Un dictionnaire jubilatoire

Quoi de plus étrange que d’expliquer à un enfant que la curiosité est un « vilain défaut » ? C’est au contraire une grande qualité que de vouloir découvrir et interroger le monde, pour mieux le comprendre. C’est d’ailleurs bien de cela dont il s’agit lorsqu’on fait de l’histoire : questionner le réel passé et l’envisager au prisme de notre sensibilité. Aussi l’un des plus grands bonheurs que puisse accorder l’existence est  probablement celui qui consiste en une plongée dans un dictionnaire, en flânant d’une notice à une autre. Et c’est précisément ce que nous offrent Claude Gauvard et Jean-François Sirinelli avec ce Dictionnaire de l’historien, fruit de la collaboration de plus de 200 auteurs1.

Enveloppe commémorative. Collection particulière.

Disons-le de suite, cet ouvrage est tout simplement indispensable. Les étudiants y trouveront un outil de travail relativement incomparable, leur permettant d’accéder à un état de l’art d’une grande qualité pour tout un ensemble de questions, de l’histoire maritime à l’archéologie en passant par la culture, qu’elle soit de masse, de guerre, politique ou matérielle. Les chercheurs confirmés prendront également plaisir à se plonger dans cet ouvrage en ce qu’il regorge de notices passionnantes, rédigées par quelques-uns des plus grands spécialistes de la discipline : Christian Delporte, Jean-Clément Martin, Alain Corbin, Jacqueline Lalouette, Christian Amalvi, Bruno Cabanes… pour ne citer que quelques noms. Ajoutons également que la Bretagne est à l’honneur dans ce dictionnaire puisqu’on peut y retrouver des contributions de Florian Mazel, Philippe Hamon et Jean-Pierre Lethuillier, que les étudiants passés par les bancs de l’université Rennes 2 connaissent bien.

Bien entendu tenter un résumé d’un tel volume est chose illusoire. Tout juste pouvons-nous confesser le bonheur que nous avons eu à nous y plonger, naviguant, pour ne citer que quelques exemples, entre les notices qu’Hervé Drévillon consacre à l’histoire militaire ou à la bataille et le propos de Jacques Revel sur la micro-histoire. A chaque fois, les notices offrent une belle synthèse de l’histoire de l’objet d’histoire, où de la méthode historique, qu’elles envisagent, le tout étant enrichi de multiples références historiographiques et d’une succincte bibliographie.

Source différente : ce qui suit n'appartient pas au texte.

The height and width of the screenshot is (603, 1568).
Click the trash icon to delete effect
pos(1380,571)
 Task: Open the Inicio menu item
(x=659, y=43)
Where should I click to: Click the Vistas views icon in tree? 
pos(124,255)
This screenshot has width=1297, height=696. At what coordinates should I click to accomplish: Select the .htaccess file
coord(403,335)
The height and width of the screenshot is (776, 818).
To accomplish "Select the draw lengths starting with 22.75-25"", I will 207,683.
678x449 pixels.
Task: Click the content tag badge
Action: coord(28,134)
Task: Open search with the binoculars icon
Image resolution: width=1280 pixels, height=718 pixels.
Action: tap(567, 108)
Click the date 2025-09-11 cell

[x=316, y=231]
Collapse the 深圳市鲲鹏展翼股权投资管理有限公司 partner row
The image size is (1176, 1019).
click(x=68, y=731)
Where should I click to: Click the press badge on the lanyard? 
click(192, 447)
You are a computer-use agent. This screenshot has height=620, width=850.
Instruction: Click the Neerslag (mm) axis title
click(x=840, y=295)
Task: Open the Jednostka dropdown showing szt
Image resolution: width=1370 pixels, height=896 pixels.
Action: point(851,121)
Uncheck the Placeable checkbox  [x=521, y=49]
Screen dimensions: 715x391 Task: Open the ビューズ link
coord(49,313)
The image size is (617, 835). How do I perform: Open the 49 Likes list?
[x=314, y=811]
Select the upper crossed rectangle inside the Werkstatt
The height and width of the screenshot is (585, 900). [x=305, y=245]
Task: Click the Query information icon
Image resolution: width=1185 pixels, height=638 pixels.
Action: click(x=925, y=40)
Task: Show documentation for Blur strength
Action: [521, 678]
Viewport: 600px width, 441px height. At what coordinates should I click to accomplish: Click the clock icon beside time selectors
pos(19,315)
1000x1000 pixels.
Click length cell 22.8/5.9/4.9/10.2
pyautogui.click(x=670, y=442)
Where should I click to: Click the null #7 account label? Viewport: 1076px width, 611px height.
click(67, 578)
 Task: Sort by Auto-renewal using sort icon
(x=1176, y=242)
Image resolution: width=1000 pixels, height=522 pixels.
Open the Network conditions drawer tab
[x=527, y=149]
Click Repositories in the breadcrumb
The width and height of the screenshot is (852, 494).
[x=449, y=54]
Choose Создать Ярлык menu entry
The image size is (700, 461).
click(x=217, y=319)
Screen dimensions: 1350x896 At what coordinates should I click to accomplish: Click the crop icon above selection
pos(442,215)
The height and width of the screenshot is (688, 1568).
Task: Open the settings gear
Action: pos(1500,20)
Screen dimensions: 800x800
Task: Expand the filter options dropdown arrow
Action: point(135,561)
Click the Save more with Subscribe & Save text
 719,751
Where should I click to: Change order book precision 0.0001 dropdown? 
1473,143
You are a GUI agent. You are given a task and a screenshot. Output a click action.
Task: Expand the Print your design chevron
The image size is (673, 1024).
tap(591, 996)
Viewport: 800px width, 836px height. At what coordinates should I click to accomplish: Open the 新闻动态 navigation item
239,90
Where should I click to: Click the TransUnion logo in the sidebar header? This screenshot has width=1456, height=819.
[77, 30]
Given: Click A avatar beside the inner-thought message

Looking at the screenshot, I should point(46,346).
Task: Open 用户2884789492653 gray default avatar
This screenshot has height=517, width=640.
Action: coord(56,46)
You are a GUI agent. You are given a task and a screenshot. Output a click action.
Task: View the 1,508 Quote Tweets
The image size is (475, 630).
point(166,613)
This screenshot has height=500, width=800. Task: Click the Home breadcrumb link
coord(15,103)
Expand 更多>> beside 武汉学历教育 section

Bien entendu, tout ne peut pas être parfait en une si vaste entreprise et certaines notices ne manqueront pas d’être discutées, à l’instar de celle de Stéphane Audoin-Rouzeau sur la notion de brutalisation forgée par George L. Mosse. Autre exemple, il nous semble que Patrick Garcia ne fait pas assez de cas des grandes commémorations qu’ont été le bicentenaire de la révolution française et, plus près de nous, le centenaire de l’année 1914 dans sa notice sur la demande sociale d’histoire. Enfin, il nous faut regretter l’absence dans ce dictionnaire d'entrées dévolues à la monographie ou à l’histoire locale alors que l’histoire globale et le transnational sont, à juste titre d’ailleurs, évoqués. Mais sans doute que ce choix est révélateur de l’état actuel de la discipline…

Carte postale. Collection particulière.

En définitive, Claude Gauvard et Jean-François Sirinelli proposent avec ce Dictionnaire de l’historien un ouvrage qui risque de très rapidement s’imposer comme une référence incontournable. Il est vrai que tant les étudiants de première année que les chercheurs émérites où les simples curieux trouveront plaisir à se plonger dans ce riche volume. Et là est sans doute le plus bel hommage que les contributeurs pouvaient rendre à leur discipline en redonnant au lecteur un peu du plaisir que l’on éprouve en faisant de l’histoire.

Erwan LE GALL

 

GAUVARD, Claude et SIRINELLI, Jean-François (dir.), Dictionnaire de l’historien, Paris, Presses universitaires de France, 2015.

 

1 GAUVARD, Claude et SIRINELLI, Jean-François (dir.), Dictionnaire de l’historien, Paris, Presses universitaires de France, 2015.